Take the lines below between the one holding "1211x980 pixels. At" and the one holding "Task: Like the tweet with heart icon", inclusive, and copy them exactly. Add nothing.

## Dataset extract

================

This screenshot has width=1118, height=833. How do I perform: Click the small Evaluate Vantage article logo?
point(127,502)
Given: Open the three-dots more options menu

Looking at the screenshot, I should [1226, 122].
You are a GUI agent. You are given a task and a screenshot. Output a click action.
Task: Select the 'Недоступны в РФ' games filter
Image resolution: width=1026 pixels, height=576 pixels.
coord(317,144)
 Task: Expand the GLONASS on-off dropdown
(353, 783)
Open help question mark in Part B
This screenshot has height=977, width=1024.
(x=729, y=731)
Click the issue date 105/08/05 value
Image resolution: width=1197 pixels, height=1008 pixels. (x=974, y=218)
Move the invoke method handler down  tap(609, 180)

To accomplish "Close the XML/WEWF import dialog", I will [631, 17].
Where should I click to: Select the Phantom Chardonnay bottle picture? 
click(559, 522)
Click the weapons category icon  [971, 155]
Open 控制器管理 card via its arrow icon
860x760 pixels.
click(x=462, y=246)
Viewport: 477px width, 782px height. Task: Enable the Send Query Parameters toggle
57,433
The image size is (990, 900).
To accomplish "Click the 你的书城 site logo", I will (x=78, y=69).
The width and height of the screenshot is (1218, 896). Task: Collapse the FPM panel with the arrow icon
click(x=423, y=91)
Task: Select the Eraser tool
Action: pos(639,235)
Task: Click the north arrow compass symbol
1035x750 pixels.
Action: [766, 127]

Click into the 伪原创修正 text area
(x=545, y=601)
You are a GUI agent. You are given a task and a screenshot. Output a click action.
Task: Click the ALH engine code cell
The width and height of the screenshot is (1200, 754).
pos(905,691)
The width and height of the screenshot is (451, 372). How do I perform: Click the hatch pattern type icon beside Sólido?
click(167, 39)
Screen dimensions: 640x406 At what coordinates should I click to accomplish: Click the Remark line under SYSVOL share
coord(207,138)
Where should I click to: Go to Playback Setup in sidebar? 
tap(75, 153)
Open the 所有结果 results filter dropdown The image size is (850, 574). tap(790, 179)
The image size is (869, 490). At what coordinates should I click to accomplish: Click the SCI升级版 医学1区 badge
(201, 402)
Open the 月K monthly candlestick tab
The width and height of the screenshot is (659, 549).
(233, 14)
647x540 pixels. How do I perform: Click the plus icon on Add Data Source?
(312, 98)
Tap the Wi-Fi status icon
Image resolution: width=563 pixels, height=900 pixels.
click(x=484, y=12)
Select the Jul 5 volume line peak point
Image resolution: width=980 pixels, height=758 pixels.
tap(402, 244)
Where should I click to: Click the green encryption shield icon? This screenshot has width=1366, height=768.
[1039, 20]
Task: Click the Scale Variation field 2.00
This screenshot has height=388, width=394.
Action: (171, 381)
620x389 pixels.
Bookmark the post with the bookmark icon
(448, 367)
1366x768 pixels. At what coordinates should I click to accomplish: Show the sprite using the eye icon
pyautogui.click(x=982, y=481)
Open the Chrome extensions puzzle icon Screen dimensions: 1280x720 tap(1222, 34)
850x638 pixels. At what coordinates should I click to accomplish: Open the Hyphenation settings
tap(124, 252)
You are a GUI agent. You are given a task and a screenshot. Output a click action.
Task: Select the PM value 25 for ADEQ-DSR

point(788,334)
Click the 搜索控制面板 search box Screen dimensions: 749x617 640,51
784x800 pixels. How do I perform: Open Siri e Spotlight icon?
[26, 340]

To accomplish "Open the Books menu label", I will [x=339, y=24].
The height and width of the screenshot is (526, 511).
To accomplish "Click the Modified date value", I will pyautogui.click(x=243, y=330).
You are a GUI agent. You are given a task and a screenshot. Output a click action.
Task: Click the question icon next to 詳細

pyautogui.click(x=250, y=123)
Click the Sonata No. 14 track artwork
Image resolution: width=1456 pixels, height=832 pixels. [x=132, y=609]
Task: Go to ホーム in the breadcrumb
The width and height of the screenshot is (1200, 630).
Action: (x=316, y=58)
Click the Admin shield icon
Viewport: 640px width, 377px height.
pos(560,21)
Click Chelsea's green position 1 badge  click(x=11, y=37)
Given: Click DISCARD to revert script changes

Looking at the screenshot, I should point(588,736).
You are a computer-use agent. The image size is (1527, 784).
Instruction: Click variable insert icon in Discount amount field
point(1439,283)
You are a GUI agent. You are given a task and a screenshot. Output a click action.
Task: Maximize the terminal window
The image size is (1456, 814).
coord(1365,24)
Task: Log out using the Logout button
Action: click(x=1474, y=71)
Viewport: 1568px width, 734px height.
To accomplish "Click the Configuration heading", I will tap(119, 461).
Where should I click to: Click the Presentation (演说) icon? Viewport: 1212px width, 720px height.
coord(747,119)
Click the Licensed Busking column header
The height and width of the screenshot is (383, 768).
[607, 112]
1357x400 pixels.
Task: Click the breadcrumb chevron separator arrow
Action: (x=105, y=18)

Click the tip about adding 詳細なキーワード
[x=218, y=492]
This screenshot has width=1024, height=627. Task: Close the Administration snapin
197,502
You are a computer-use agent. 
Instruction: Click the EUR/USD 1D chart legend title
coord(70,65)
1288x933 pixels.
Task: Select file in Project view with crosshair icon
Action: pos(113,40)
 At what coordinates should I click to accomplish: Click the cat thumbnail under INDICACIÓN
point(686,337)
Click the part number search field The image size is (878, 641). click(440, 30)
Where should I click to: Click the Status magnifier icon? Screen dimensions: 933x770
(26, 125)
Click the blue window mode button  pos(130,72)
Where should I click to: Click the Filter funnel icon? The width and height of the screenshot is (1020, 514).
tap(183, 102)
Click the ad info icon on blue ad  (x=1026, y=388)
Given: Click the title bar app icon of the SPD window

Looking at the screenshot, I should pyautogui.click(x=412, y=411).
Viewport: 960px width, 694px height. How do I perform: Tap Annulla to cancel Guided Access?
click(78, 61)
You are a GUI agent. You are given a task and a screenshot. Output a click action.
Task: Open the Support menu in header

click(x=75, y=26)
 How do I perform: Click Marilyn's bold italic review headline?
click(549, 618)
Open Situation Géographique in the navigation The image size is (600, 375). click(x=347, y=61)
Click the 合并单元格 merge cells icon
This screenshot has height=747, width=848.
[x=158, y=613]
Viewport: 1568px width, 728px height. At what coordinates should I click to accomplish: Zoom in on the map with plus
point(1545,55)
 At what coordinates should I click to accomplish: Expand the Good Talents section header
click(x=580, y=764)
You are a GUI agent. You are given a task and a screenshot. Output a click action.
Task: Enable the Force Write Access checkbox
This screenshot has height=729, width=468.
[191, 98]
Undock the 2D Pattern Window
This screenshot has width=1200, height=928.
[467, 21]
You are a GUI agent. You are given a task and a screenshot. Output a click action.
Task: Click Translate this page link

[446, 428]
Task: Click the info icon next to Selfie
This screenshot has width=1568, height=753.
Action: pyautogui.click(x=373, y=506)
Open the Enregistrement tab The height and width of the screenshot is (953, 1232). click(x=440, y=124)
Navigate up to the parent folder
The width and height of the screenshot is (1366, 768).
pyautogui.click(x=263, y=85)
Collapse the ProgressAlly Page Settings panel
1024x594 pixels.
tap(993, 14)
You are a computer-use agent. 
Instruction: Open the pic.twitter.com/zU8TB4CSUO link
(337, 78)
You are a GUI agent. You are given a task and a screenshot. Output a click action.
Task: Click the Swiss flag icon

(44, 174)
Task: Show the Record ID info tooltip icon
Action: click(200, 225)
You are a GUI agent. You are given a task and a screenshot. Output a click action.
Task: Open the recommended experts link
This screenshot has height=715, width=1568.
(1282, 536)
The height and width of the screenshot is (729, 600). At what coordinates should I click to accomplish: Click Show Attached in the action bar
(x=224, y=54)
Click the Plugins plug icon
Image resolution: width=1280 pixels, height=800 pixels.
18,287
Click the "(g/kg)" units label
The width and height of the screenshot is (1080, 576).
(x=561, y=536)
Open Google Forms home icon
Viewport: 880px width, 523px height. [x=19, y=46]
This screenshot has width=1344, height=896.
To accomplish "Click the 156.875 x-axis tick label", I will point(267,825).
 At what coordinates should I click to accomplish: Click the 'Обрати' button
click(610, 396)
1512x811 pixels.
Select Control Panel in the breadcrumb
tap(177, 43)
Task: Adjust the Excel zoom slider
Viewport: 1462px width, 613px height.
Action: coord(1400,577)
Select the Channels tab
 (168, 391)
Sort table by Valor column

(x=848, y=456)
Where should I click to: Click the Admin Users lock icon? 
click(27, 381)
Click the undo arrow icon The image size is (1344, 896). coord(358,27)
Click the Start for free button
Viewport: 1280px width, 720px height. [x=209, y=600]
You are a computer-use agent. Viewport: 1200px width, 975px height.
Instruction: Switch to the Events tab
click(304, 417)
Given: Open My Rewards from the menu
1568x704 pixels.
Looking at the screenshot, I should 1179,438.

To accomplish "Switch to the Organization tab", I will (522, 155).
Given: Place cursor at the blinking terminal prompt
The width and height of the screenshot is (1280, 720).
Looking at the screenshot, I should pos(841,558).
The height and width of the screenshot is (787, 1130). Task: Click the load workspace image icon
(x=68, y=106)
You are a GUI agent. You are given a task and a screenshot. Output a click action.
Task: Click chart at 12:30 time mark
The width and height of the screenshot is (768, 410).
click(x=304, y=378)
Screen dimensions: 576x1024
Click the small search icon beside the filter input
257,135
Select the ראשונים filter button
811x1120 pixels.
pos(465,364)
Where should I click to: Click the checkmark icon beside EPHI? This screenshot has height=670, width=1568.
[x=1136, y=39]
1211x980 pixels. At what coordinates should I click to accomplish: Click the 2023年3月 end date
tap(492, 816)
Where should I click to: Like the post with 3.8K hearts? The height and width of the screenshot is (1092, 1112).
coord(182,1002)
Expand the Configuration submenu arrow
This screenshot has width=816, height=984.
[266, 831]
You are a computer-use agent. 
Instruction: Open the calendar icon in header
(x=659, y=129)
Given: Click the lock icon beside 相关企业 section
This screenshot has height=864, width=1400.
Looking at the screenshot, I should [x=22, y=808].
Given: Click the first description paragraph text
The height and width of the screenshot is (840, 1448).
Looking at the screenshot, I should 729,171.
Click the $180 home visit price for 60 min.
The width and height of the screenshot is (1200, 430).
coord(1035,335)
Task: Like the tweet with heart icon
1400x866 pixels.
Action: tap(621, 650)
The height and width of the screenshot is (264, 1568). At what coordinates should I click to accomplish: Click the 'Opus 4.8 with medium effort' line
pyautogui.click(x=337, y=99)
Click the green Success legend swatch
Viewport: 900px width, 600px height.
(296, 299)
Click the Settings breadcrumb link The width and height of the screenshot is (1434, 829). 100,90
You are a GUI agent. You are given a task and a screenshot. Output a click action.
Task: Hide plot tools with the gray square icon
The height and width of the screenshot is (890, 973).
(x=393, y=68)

================

## Response to the task
1211x980 pixels. At what coordinates should I click to accomplish: Click the 2023年3月 end date
tap(492, 816)
Where should I click to: Like the post with 3.8K hearts? The height and width of the screenshot is (1092, 1112).
coord(182,1002)
Expand the Configuration submenu arrow
This screenshot has width=816, height=984.
[266, 831]
You are a computer-use agent. 
Instruction: Open the calendar icon in header
(x=659, y=129)
Given: Click the lock icon beside 相关企业 section
This screenshot has height=864, width=1400.
Looking at the screenshot, I should [x=22, y=808].
Given: Click the first description paragraph text
The height and width of the screenshot is (840, 1448).
Looking at the screenshot, I should 729,171.
Click the $180 home visit price for 60 min.
The width and height of the screenshot is (1200, 430).
coord(1035,335)
Task: Like the tweet with heart icon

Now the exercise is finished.